• _Task_: The output is to match the entries below character for character.

• _Data supplied_:
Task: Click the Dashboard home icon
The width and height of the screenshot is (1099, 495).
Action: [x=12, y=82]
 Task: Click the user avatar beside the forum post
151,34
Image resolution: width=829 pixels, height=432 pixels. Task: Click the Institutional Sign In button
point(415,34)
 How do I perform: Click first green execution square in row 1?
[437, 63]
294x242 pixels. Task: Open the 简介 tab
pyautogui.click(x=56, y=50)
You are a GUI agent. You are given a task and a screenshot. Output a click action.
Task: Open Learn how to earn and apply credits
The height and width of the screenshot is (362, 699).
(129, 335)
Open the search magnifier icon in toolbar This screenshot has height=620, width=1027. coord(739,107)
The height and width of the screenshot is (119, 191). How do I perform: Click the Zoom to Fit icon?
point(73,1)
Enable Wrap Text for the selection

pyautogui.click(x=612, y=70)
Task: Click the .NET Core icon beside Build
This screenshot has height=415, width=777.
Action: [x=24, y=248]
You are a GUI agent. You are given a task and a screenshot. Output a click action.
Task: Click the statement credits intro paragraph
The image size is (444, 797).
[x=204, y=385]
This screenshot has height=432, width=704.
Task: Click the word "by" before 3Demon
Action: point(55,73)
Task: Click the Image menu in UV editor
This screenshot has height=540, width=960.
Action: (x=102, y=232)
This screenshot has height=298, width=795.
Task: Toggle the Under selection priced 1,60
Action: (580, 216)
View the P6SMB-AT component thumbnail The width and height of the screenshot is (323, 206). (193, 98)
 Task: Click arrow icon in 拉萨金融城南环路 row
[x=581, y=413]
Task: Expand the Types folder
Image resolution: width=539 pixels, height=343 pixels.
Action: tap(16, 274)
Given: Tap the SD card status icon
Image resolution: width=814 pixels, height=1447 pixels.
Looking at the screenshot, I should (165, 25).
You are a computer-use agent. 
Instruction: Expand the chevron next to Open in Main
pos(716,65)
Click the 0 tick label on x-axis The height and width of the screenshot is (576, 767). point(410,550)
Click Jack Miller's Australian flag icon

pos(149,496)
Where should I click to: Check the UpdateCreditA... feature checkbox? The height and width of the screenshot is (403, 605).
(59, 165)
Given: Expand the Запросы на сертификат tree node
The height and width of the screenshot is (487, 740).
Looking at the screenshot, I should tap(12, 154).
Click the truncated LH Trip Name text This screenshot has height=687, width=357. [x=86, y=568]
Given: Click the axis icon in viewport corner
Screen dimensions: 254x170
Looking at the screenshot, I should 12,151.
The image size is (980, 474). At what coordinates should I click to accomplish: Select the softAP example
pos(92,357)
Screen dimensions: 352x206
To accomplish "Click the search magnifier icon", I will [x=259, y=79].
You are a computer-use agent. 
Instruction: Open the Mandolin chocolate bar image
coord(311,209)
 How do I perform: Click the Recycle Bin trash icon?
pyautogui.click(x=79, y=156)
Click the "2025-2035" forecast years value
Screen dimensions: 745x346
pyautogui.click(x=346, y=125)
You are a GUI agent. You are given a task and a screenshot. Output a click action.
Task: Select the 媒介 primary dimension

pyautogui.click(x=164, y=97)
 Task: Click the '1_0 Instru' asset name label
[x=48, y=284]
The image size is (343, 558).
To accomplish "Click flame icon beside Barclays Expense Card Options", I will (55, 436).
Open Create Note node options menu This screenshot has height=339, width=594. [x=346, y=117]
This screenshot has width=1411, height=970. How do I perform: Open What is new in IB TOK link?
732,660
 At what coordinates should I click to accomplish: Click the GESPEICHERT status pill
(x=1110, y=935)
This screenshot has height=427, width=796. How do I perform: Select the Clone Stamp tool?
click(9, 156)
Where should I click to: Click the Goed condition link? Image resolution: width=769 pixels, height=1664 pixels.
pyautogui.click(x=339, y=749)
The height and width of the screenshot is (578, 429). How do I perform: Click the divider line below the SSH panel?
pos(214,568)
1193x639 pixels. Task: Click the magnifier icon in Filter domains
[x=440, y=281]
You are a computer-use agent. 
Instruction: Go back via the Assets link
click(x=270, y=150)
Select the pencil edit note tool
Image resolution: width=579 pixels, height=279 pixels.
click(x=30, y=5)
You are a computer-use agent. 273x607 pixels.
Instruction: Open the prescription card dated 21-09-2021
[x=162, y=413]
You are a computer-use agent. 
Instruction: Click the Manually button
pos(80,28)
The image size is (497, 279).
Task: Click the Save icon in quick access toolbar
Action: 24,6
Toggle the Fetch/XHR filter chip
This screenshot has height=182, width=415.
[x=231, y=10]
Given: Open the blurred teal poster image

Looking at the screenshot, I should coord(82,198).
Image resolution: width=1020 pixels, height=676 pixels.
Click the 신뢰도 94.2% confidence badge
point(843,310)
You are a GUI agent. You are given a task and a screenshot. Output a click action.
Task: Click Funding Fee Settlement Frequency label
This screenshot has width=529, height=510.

• _Solution for this exercise_:
Task: Click the Dashboard home icon
The width and height of the screenshot is (1099, 495).
Action: [x=12, y=82]
 Task: Click the user avatar beside the forum post
151,34
Image resolution: width=829 pixels, height=432 pixels. Task: Click the Institutional Sign In button
point(415,34)
 How do I perform: Click first green execution square in row 1?
[437, 63]
294x242 pixels. Task: Open the 简介 tab
pyautogui.click(x=56, y=50)
You are a GUI agent. You are given a task and a screenshot. Output a click action.
Task: Open Learn how to earn and apply credits
The height and width of the screenshot is (362, 699).
(129, 335)
Open the search magnifier icon in toolbar This screenshot has height=620, width=1027. coord(739,107)
The height and width of the screenshot is (119, 191). How do I perform: Click the Zoom to Fit icon?
point(73,1)
Enable Wrap Text for the selection

pyautogui.click(x=612, y=70)
Task: Click the .NET Core icon beside Build
This screenshot has height=415, width=777.
Action: [x=24, y=248]
You are a GUI agent. You are given a task and a screenshot. Output a click action.
Task: Click the statement credits intro paragraph
The image size is (444, 797).
[x=204, y=385]
This screenshot has height=432, width=704.
Task: Click the word "by" before 3Demon
Action: point(55,73)
Task: Click the Image menu in UV editor
This screenshot has height=540, width=960.
Action: (x=102, y=232)
This screenshot has height=298, width=795.
Task: Toggle the Under selection priced 1,60
Action: (580, 216)
View the P6SMB-AT component thumbnail The width and height of the screenshot is (323, 206). (193, 98)
 Task: Click arrow icon in 拉萨金融城南环路 row
[x=581, y=413]
Task: Expand the Types folder
Image resolution: width=539 pixels, height=343 pixels.
Action: tap(16, 274)
Given: Tap the SD card status icon
Image resolution: width=814 pixels, height=1447 pixels.
Looking at the screenshot, I should (165, 25).
You are a computer-use agent. 
Instruction: Expand the chevron next to Open in Main
pos(716,65)
Click the 0 tick label on x-axis The height and width of the screenshot is (576, 767). point(410,550)
Click Jack Miller's Australian flag icon

pos(149,496)
Where should I click to: Check the UpdateCreditA... feature checkbox? The height and width of the screenshot is (403, 605).
(59, 165)
Given: Expand the Запросы на сертификат tree node
The height and width of the screenshot is (487, 740).
Looking at the screenshot, I should tap(12, 154).
Click the truncated LH Trip Name text This screenshot has height=687, width=357. [x=86, y=568]
Given: Click the axis icon in viewport corner
Screen dimensions: 254x170
Looking at the screenshot, I should 12,151.
The image size is (980, 474). At what coordinates should I click to accomplish: Select the softAP example
pos(92,357)
Screen dimensions: 352x206
To accomplish "Click the search magnifier icon", I will [x=259, y=79].
You are a computer-use agent. 
Instruction: Open the Mandolin chocolate bar image
coord(311,209)
 How do I perform: Click the Recycle Bin trash icon?
pyautogui.click(x=79, y=156)
Click the "2025-2035" forecast years value
Screen dimensions: 745x346
pyautogui.click(x=346, y=125)
You are a GUI agent. You are given a task and a screenshot. Output a click action.
Task: Select the 媒介 primary dimension

pyautogui.click(x=164, y=97)
 Task: Click the '1_0 Instru' asset name label
[x=48, y=284]
The image size is (343, 558).
To accomplish "Click flame icon beside Barclays Expense Card Options", I will (55, 436).
Open Create Note node options menu This screenshot has height=339, width=594. [x=346, y=117]
This screenshot has width=1411, height=970. How do I perform: Open What is new in IB TOK link?
732,660
 At what coordinates should I click to accomplish: Click the GESPEICHERT status pill
(x=1110, y=935)
This screenshot has height=427, width=796. How do I perform: Select the Clone Stamp tool?
click(9, 156)
Where should I click to: Click the Goed condition link? Image resolution: width=769 pixels, height=1664 pixels.
pyautogui.click(x=339, y=749)
The height and width of the screenshot is (578, 429). How do I perform: Click the divider line below the SSH panel?
pos(214,568)
1193x639 pixels. Task: Click the magnifier icon in Filter domains
[x=440, y=281]
You are a computer-use agent. 
Instruction: Go back via the Assets link
click(x=270, y=150)
Select the pencil edit note tool
Image resolution: width=579 pixels, height=279 pixels.
click(x=30, y=5)
You are a computer-use agent. 273x607 pixels.
Instruction: Open the prescription card dated 21-09-2021
[x=162, y=413]
You are a computer-use agent. 
Instruction: Click the Manually button
pos(80,28)
The image size is (497, 279).
Task: Click the Save icon in quick access toolbar
Action: 24,6
Toggle the Fetch/XHR filter chip
This screenshot has height=182, width=415.
[x=231, y=10]
Given: Open the blurred teal poster image

Looking at the screenshot, I should coord(82,198).
Image resolution: width=1020 pixels, height=676 pixels.
Click the 신뢰도 94.2% confidence badge
point(843,310)
You are a GUI agent. You are given a task and a screenshot. Output a click action.
Task: Click Funding Fee Settlement Frequency label
This screenshot has width=529, height=510.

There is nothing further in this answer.